INTEGRITY TRUMPS PEACE

Keep Right — Column by Ralph K. Ginorio

It has never been easy or safe to have integrity. Being true to an ideal or an institution, especially when it violates tenets of worldly pragmatism, always inspires a reaction which usually ends in persecution.

Dedication to a standard of value beyond self-interest offends the sensibilities of many people, because so many sell out their principles the moment that genuine sacrifice is required. Encountering someone who refuses such compromise brings many of us shame at our own weakness.

Human nature abhors being made to feel shame. For those who are prey to their worst impulses, it is better to do harm to the virtuous and remove them from view than it is to endure the self-doubt and embarrassment that unfavorable comparisons may elicit.

Lightning rods are struck because they stand up. Nails get hammered because they jut out from a wall. Anyone who boldly asserts a way of life that conflicts with the, “go along to get along” mentality of pliable compliance invites attack from all sides. Jerusalem is far from the only place where prophets go to die.

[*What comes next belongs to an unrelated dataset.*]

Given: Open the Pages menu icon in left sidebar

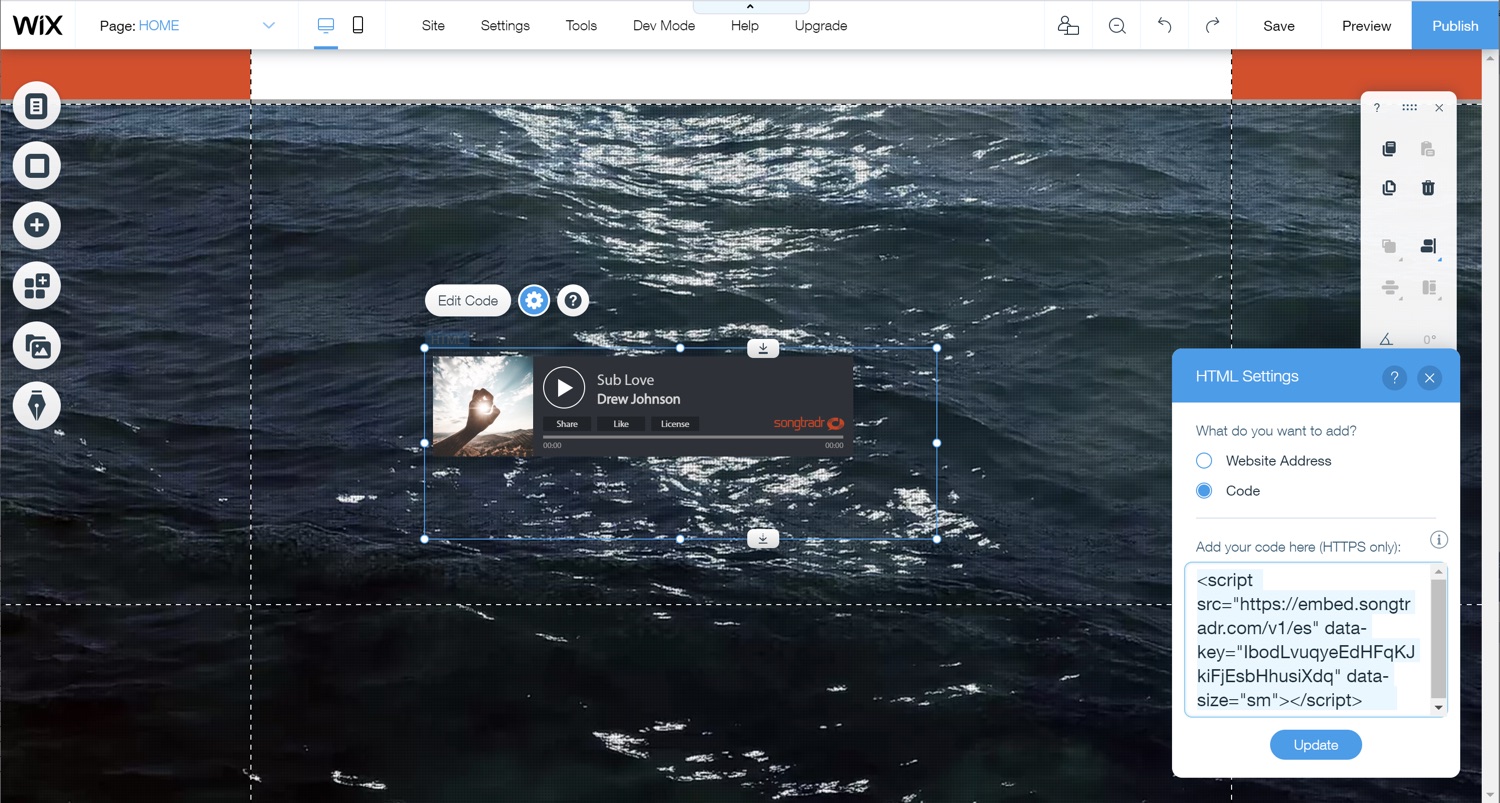Looking at the screenshot, I should point(37,106).
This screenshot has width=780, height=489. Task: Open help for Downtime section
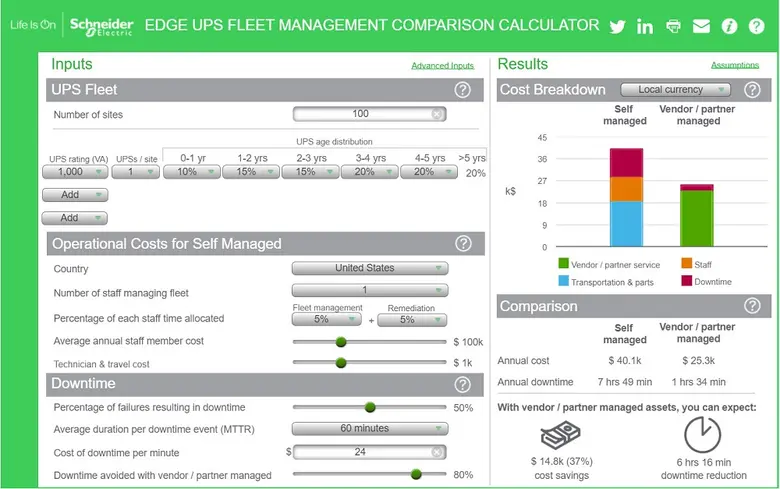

This was always the problem with the Jewish people. In a world of polytheistic pagans, the Jews insisted that there was only one God. In kingdoms that demanded obedience to the royal authority, Jews insisted that even monarchs were accountable to God’s law. Surrounded by populations who followed certain cultural norms, the Jews committed the unforgivable sin of standing apart. This is why antisemitism is the oldest of human hatreds.

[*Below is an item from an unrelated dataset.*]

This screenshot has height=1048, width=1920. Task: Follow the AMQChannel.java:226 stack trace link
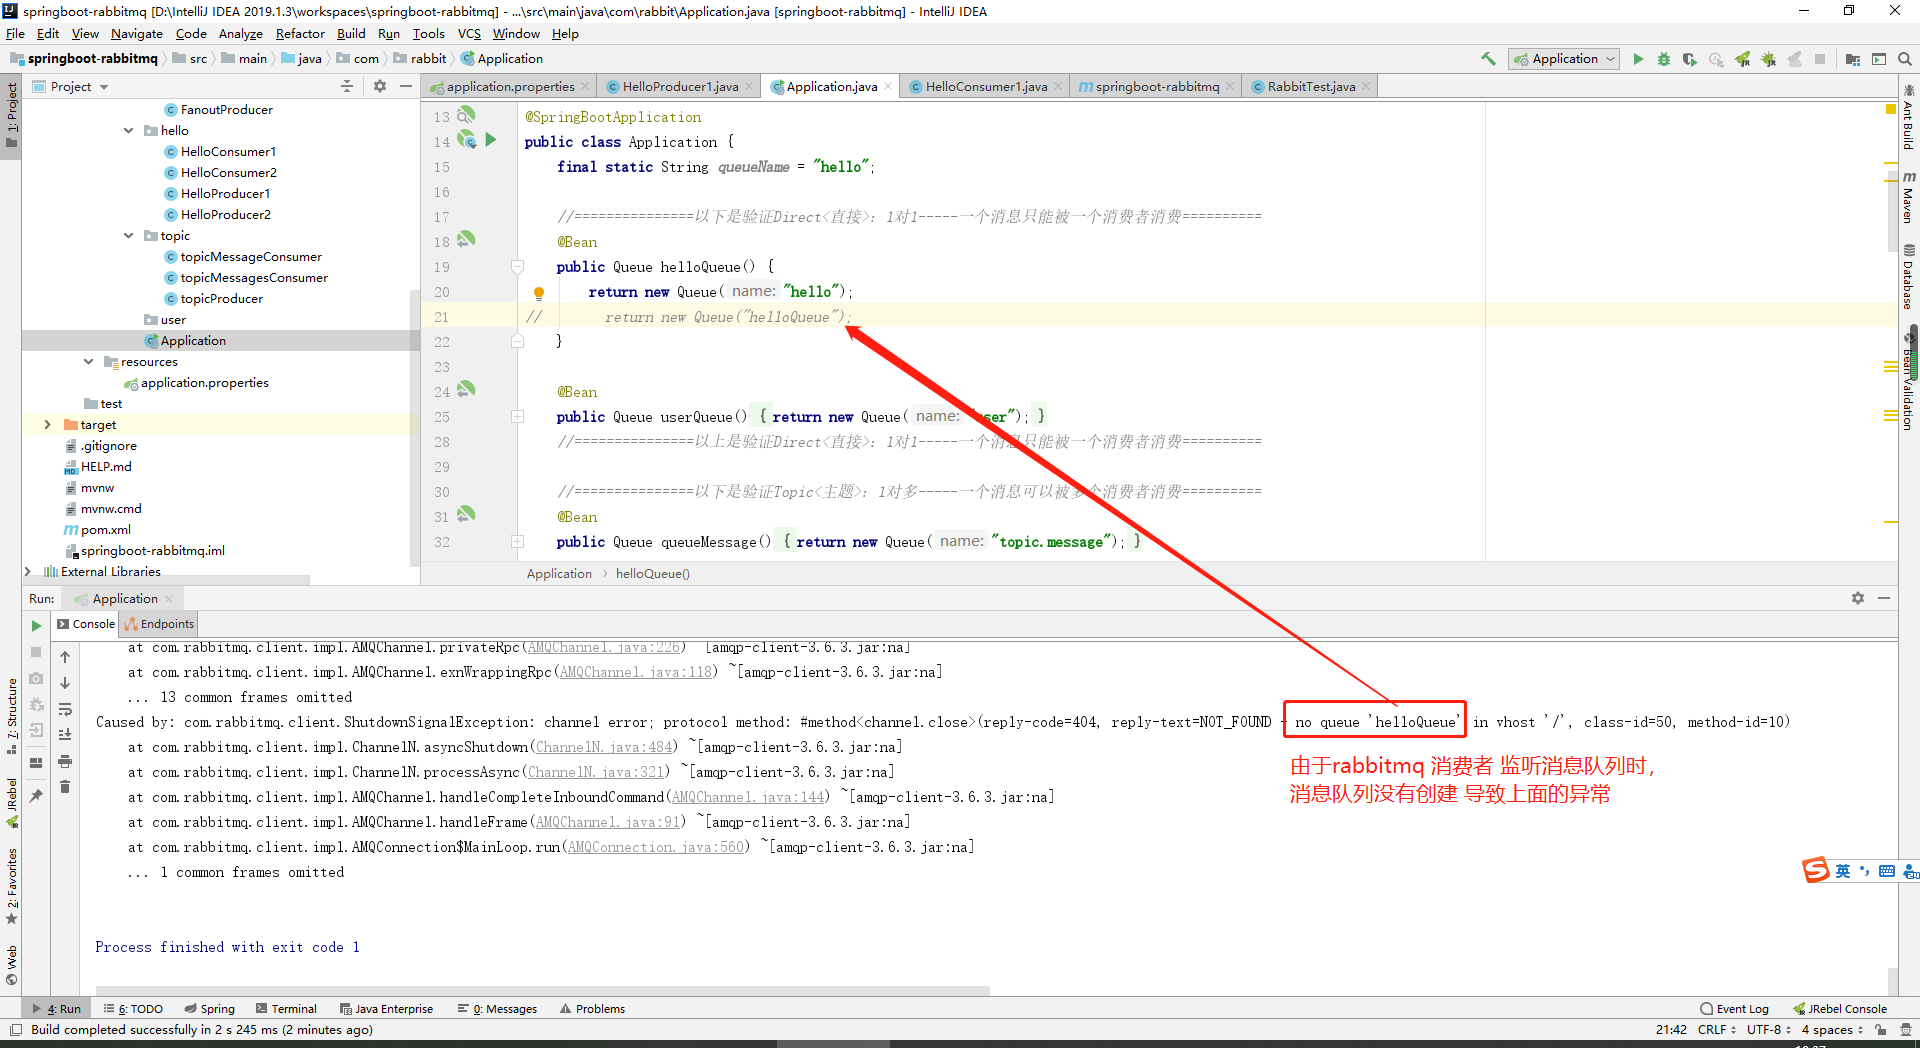pos(602,647)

Truly, any individual who insists upon living according to his or her own truths rather than adhering to the common and usual practices courts controversy. “To be an individual is to be indecent” is an axiom from ancient times.

One need not be a member of the Jewish community, nor of any distinct community, to be shunned as a thought-criminal. Anyone who thinks for himself or herself risks deviating from the pale of acceptability. When a person stops living within someone else’s notions and instead insists upon thinking for himself or herself, that person risks Heresy.

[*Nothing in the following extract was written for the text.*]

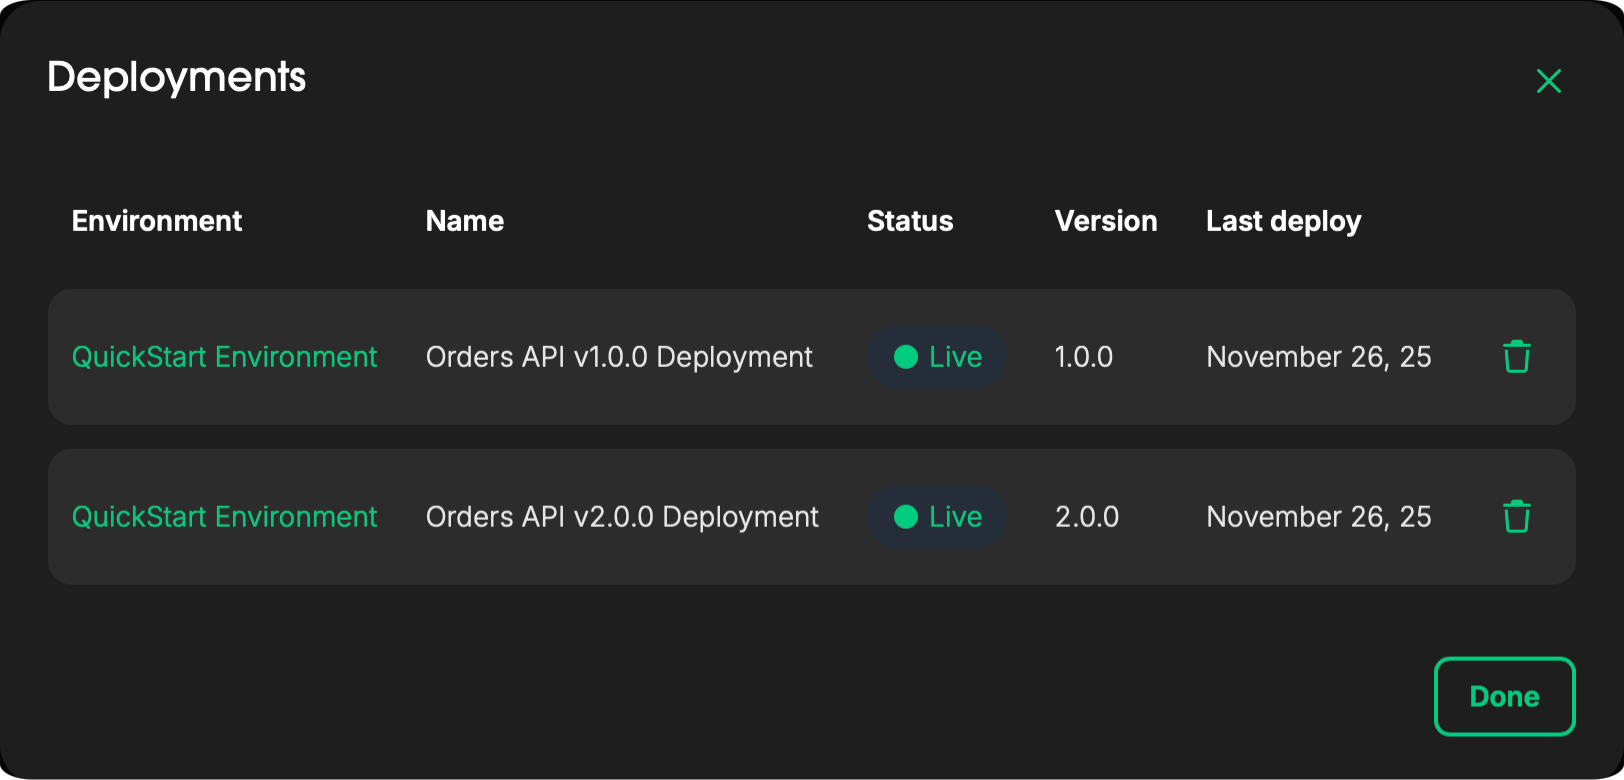
Task: Delete the Orders API v1.0.0 deployment
Action: (1516, 357)
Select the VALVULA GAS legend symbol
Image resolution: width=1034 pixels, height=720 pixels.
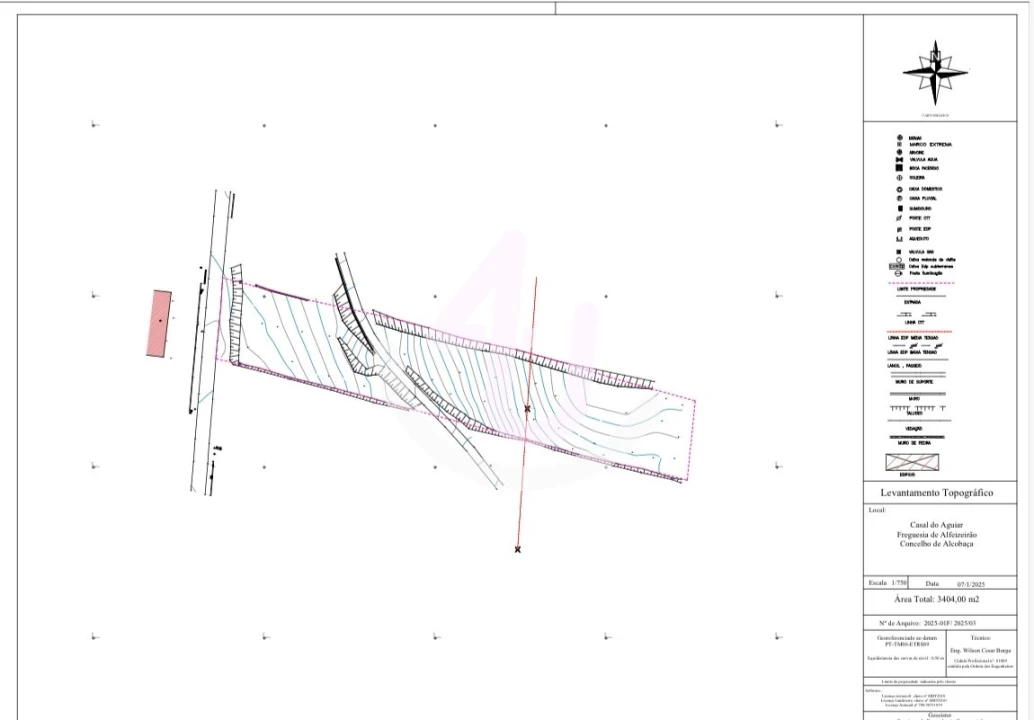(899, 252)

In the Free World since World War II, we have allowed hysterical thought-police to grow up among us. Sharing characteristics with the worst excesses of the Spanish Inquisition, the Salem Witch Trials, and the McCarthyite Black Listings, today’s “Social Justice Warriors” demand absolute fealty to their dogmatic ideologies.

Anyone who dares to espouse traditions, norms or individual opinions courts cancellation or even violence at the hands of the Woke. Their most breathtakingly counter-intuitive claims must be accepted wholesale, without any pause for critical evaluation, OR ELSE!

Like the moment in George Orwell’s novel “1984” when Winston Smith noticed that the enemy Eurasia was seamlessly replaced in the propaganda by Eastasia halfway through the “Two Minute Hate”, anyone who even notices the logical inconsistencies within the Party Line risks being purged for treason.

Denizens of such dystopias are not expected to understand their rulers’ doctrines. Instead, their role is merely to cheer on these dogmas with boundless enthusiasm. In the end, Orwell predicted, the Party would produce endless generations of human-shaped creatures who have had their very capacities for critical thought burned out of their minds.

This is what every censorious utopian death cult strives for; a “sanitized” public discourse. The Jacobins of the French Revolution employed Terror to shock Frenchmen out of their old ways of thinking and living. Today’s Woke zealots employ the fear of being called “Racist!” to encourage anyone who might independently evaluate their ideology to censor themselves. “Political correctness” itself is a Stalinist term for thought and expression that harmonized with the ever-changing pronouncements of the Red Vozhd and his cronies.

We must be brave in any and every fight for free expression. We can stand beside people with whom we utterly disagree in support of their right to publicly argue their case. We can be willing to risk censure in our own work, family, and community to boldly say, “2+2=4”, even when everyone around us seems to be willing to let such a fraught opinion slide for the sake of peace and quiet.

We can demonstrate through our fidelity to liberty that any price is well worth paying to practice free expression. We can tenaciously fight against doubleplusgood groupthink, come what may, because without it life is not worth living. Having integrity in service of liberty is more important than peace.